Exercise directions:
Look over the entries and say how many lines include the word "agent". Only the number, please.

Extracted records:
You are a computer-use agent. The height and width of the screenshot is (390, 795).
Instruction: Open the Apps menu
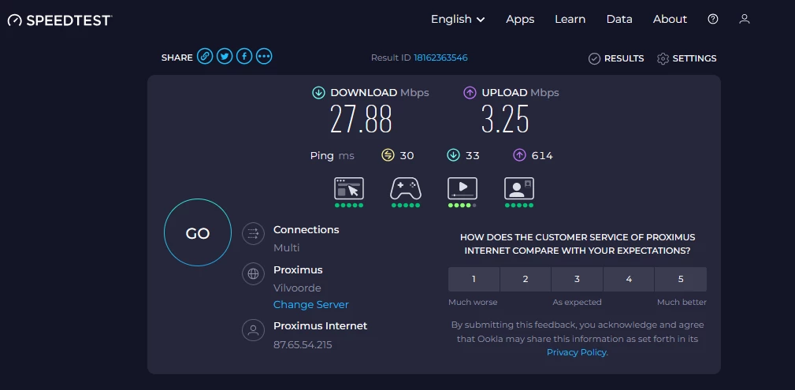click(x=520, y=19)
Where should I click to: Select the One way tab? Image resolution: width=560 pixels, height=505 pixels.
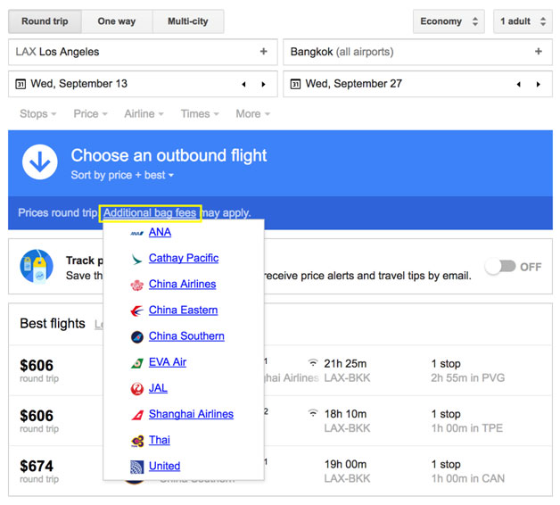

...

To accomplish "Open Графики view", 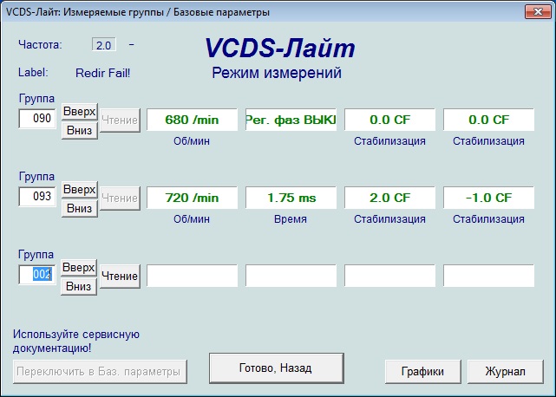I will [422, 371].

...

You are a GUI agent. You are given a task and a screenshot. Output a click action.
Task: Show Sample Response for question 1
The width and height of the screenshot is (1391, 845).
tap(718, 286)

Solution for this exercise:
2